MATERIAL FOR THIS EXERCISE
--- BEGIN ---

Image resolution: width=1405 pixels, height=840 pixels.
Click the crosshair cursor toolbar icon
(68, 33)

--- END ---
--- BEGIN ---

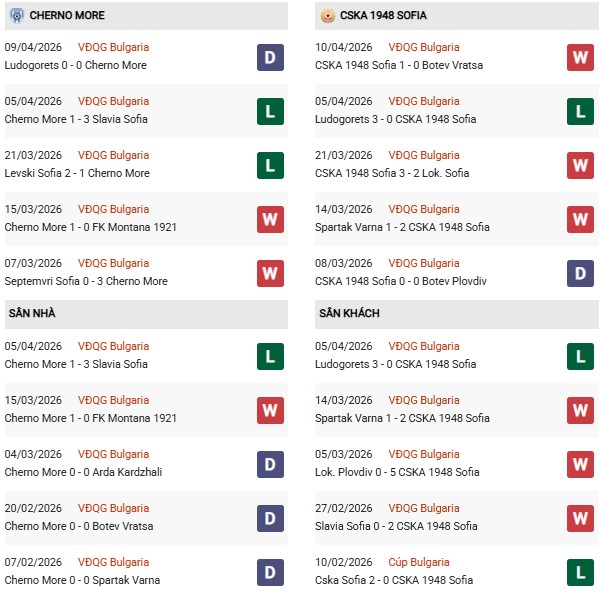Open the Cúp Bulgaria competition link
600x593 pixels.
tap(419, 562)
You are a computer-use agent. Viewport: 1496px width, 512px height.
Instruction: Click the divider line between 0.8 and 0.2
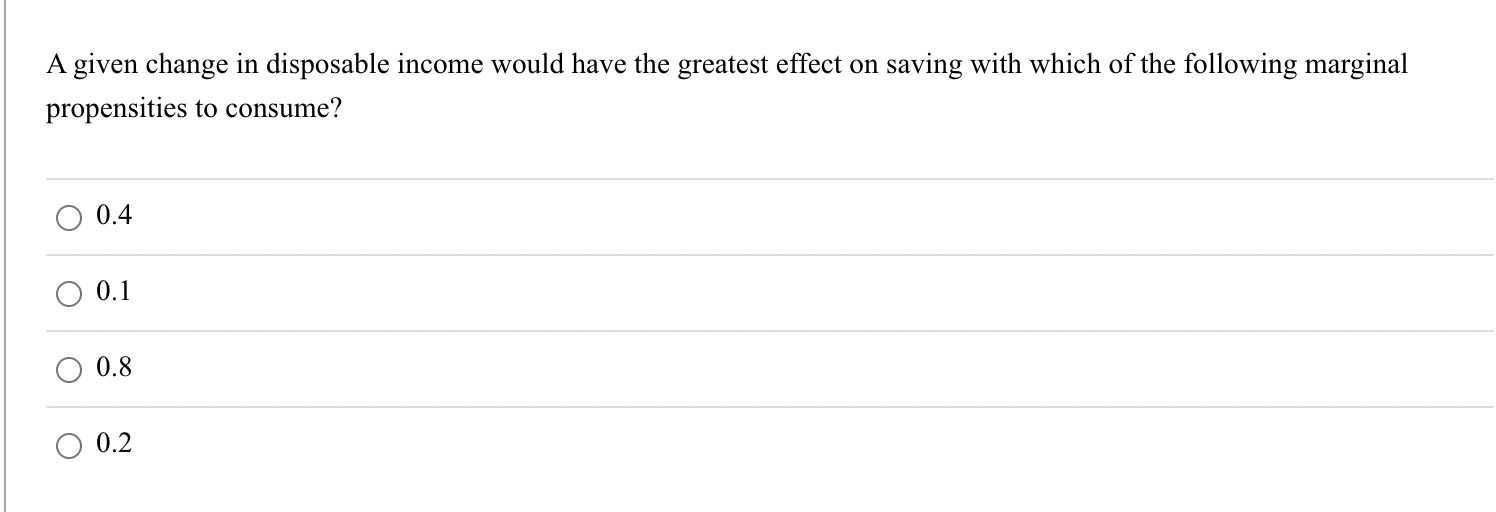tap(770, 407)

--- END ---

INSTRUCTION
Update the records from the line containing "Open the Cúp Bulgaria competition link" through the line containing "tap(770, 407)": write them out again with "divider line" replaced by "separator line" and everything else unchanged. Omit the pictures from your answer.

TASK SOLUTION
Open the Cúp Bulgaria competition link
600x593 pixels.
tap(419, 562)
You are a computer-use agent. Viewport: 1496px width, 512px height.
Instruction: Click the separator line between 0.8 and 0.2
tap(770, 407)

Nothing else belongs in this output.